Eva Koch-Schulte, Creative Producer at Historic Royal Palaces, said: ‘The Queen’s Garden is a really integral part of our plans to mark the Platinum Jubilee at the Tower of London this summer, and it seemed only fitting to share news of this tribute from us at Historic Royal Palaces on Her Majesty’s birthday. In its inspiration, the garden references the Tower’s ancient association with coronations, while drawing on the best of contemporary horticultural design and British craftsmanship in its creation.’
Glass artist Max Jacquard said: ‘This is a terrifically exciting project to be involved with, and we have tried to pay homage to Her Majesty and to Norman Hartnell in the crafting of the emblems embroidered on The Queen’s coronation dress. Inspired by Hartnell’s embroidery techniques, we have put a contemporary twist on the designs by using rich patterns translated into coloured glass. It has been an honour and pleasure to combine our own creative practices with the design concepts of Grant Associates and the input of the Historic Royal Palaces team. We are looking forward to seeing them in situ!’
The garden has been commissioned by Historic Royal Palaces as part of this summer’s Superbloom project – which will see the Tower of London encircled by millions of flowers in celebration of the Platinum Jubilee of Her Majesty The Queen – and made possible thanks to the support of the Drapers’ Company. With favourable weather, the bloom will begin to flourish at the beginning of June, filling the historic dry moat with a vibrant field of flowers and creating a welcoming new habitat for wildlife. The ‘Superbloom’ will then evolve throughout the Summer, becoming a haven for pollinators and creating a stunning spectacle of changing colours and patterns, flowering until September. With a planting scheme designed to attract bees, pollinators and seed-eating birds, the display will provide a biodiverse space to support wildlife. Historic Royal Palaces hopes that the transformation of the moat – a previously underused space – will inspire similar positive change across the country. Schoolchildren are being invited to take part in a major schools initiative to support the project; growing their own displays, created from a special palette of seeds, to bloom alongside the one at the Tower – and learning about what gardens can do to improve sustainability and support ecology as part of that process.
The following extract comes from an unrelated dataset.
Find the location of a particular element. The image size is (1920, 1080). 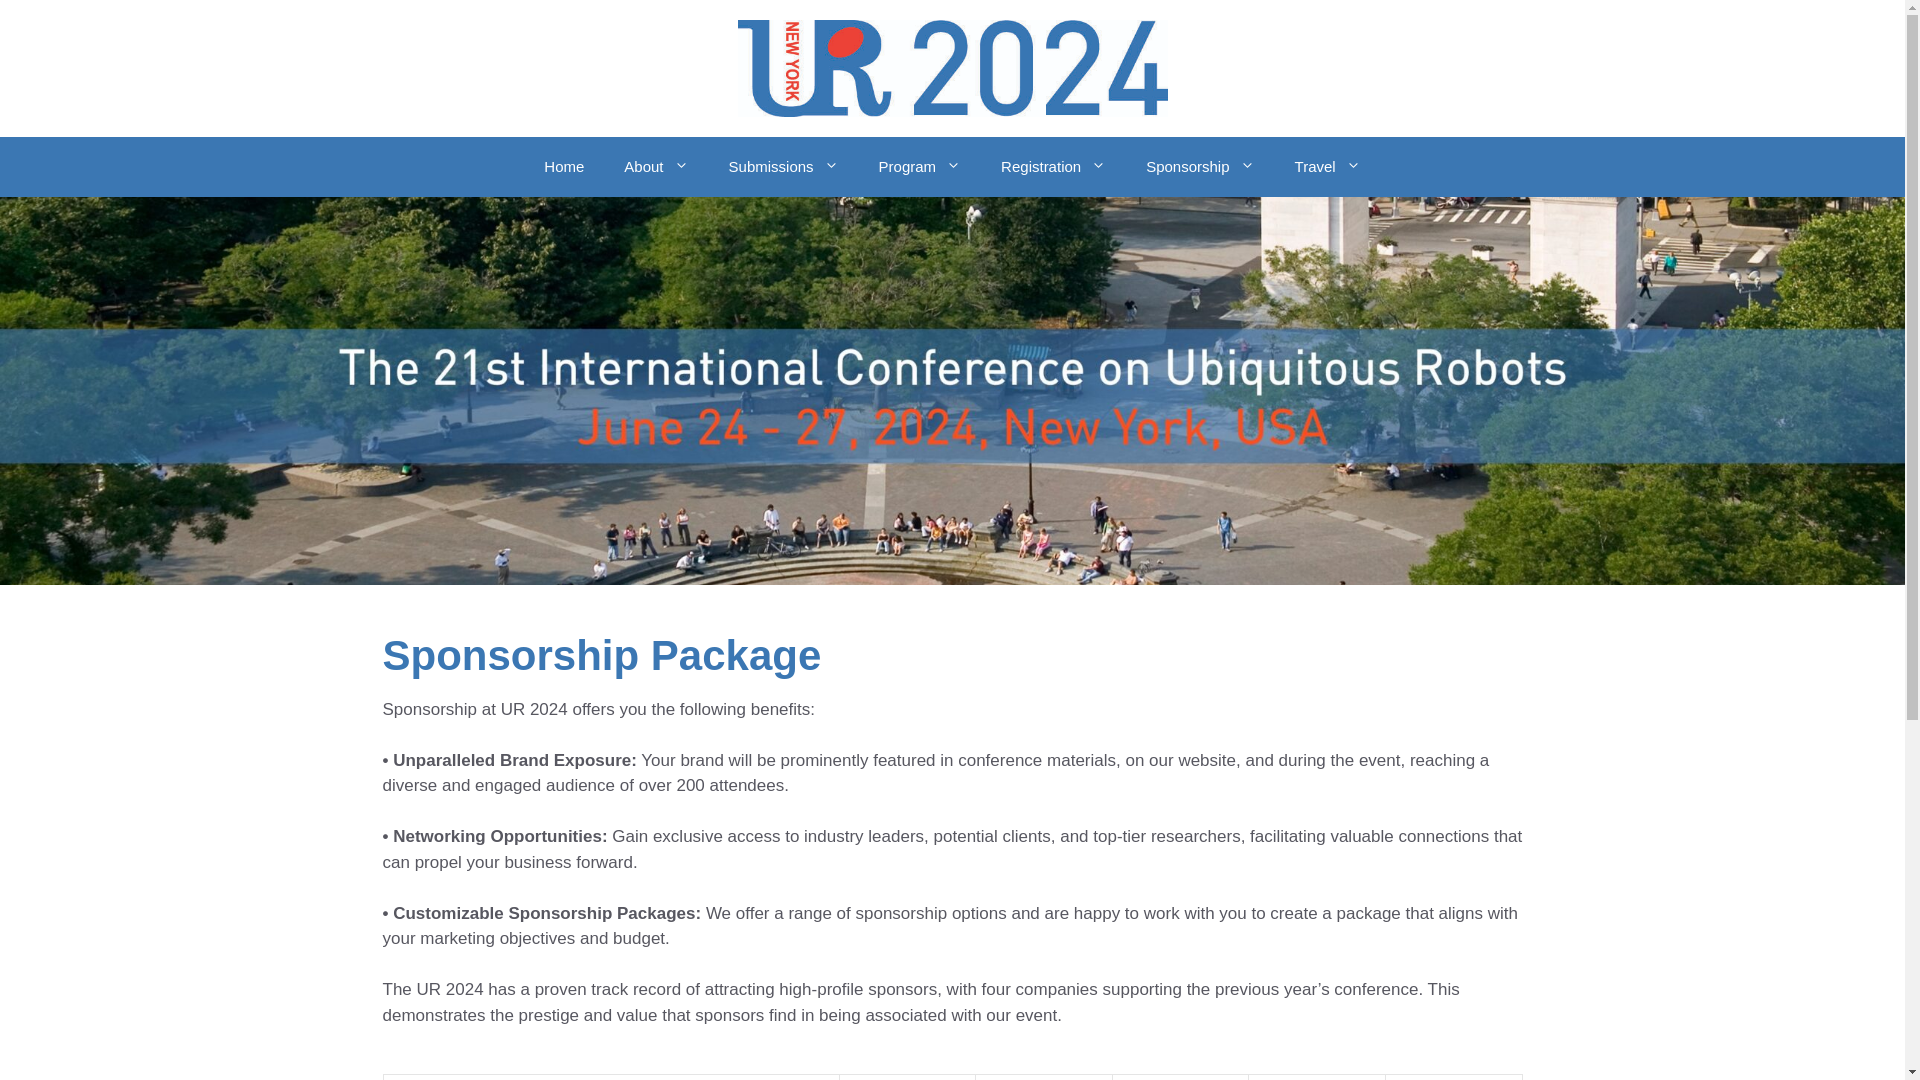

Program is located at coordinates (920, 166).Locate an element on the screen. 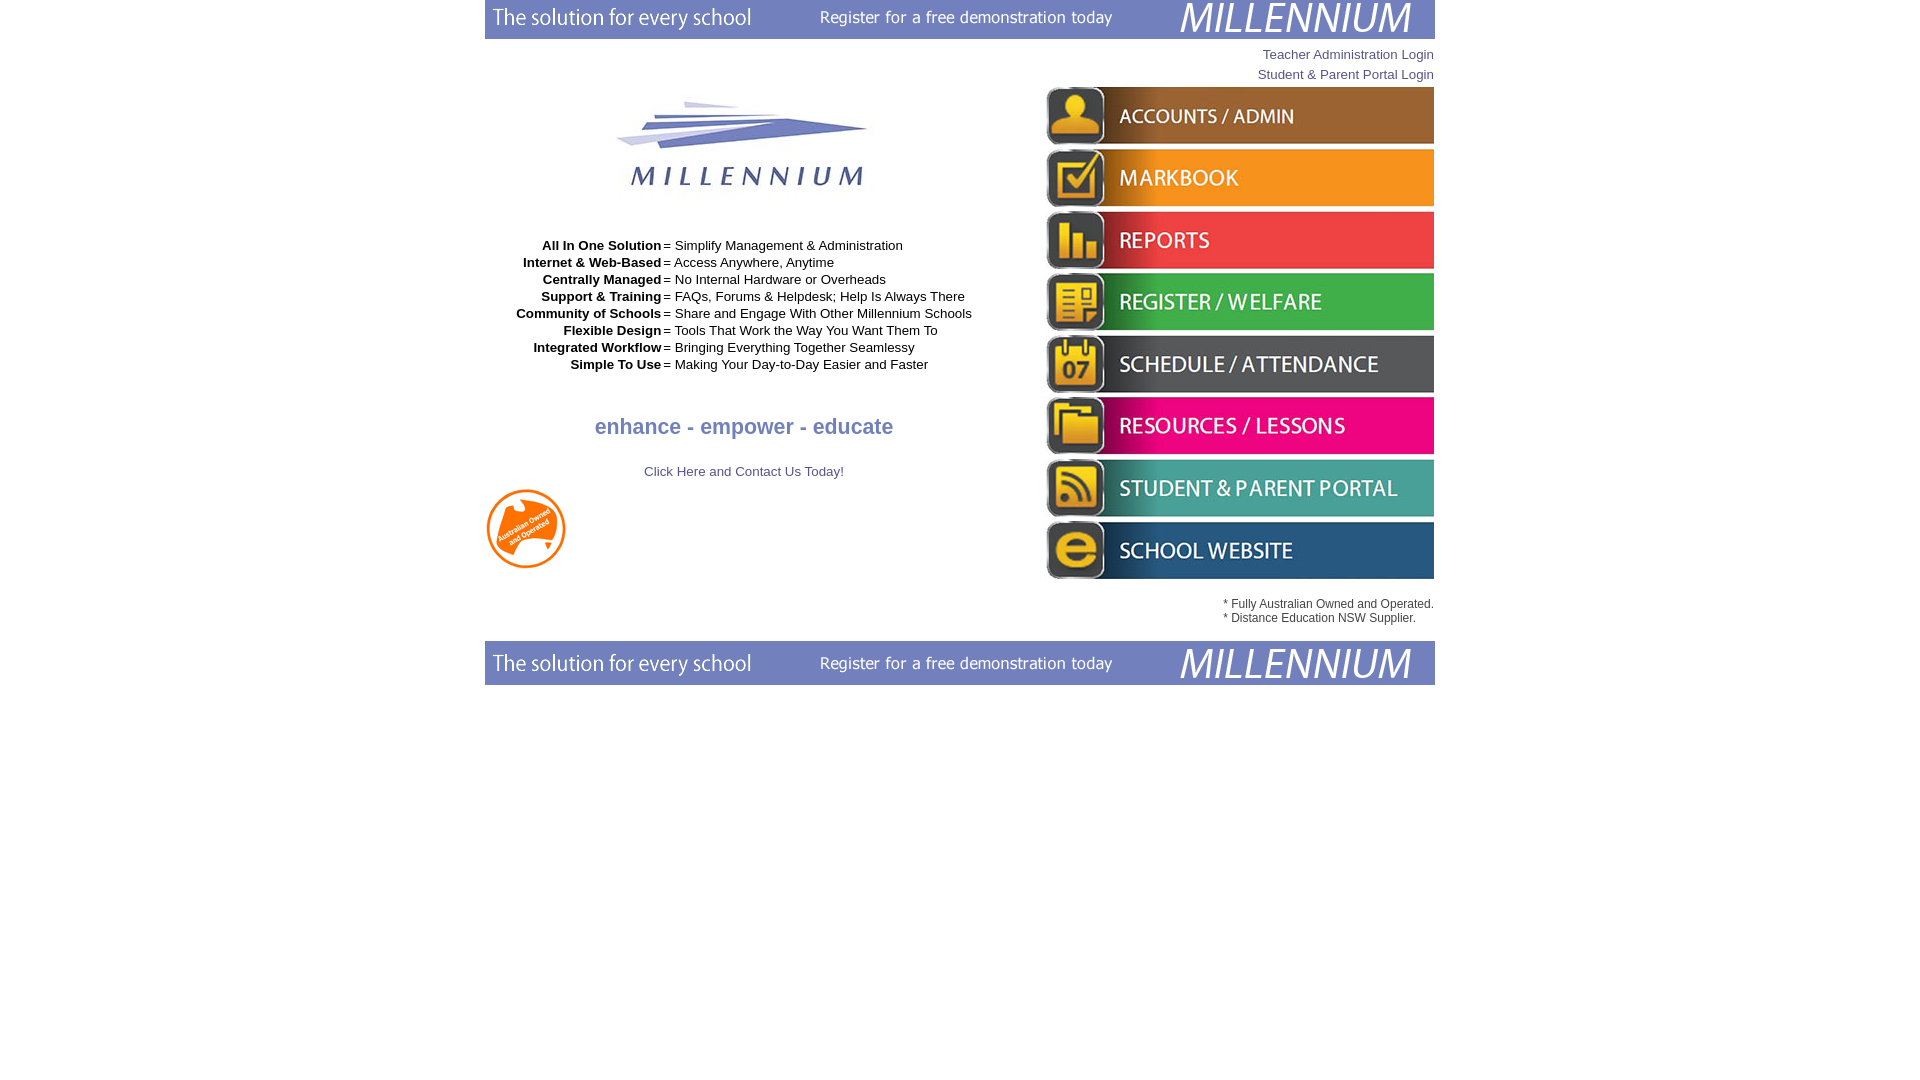 This screenshot has width=1920, height=1080. Resources / Calendar is located at coordinates (1239, 426).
The Superbloom and its accompanying schools initiative are generously supported by Lead Sponsor Burberry, Coronation Crown Platinum Partners Freshfields Bruckhaus Deringer, Rothschild & Co and Schroders, State Crown Platinum Partner Bloomberg and Diadem Platinum Partner Marsh; generous donors including The American Friends of Historic Royal Palaces Inc, The City of London Corporation, Garfield Weston Foundation, The Charles Wolfson Charitable Trust, the Hiscox Foundation and others who wish to remain anonymous; as well as a number of City of London livery companies: The Grocers’, Drapers’, Fishmongers’, Goldsmiths’, Merchant Taylors’, Clothworkers’, Wax Chandlers’, Tallow Chandlers’, Saddlers’, Airpilots’, Builders’ Merchants’, Actuaries’ and Engineers’ Companies.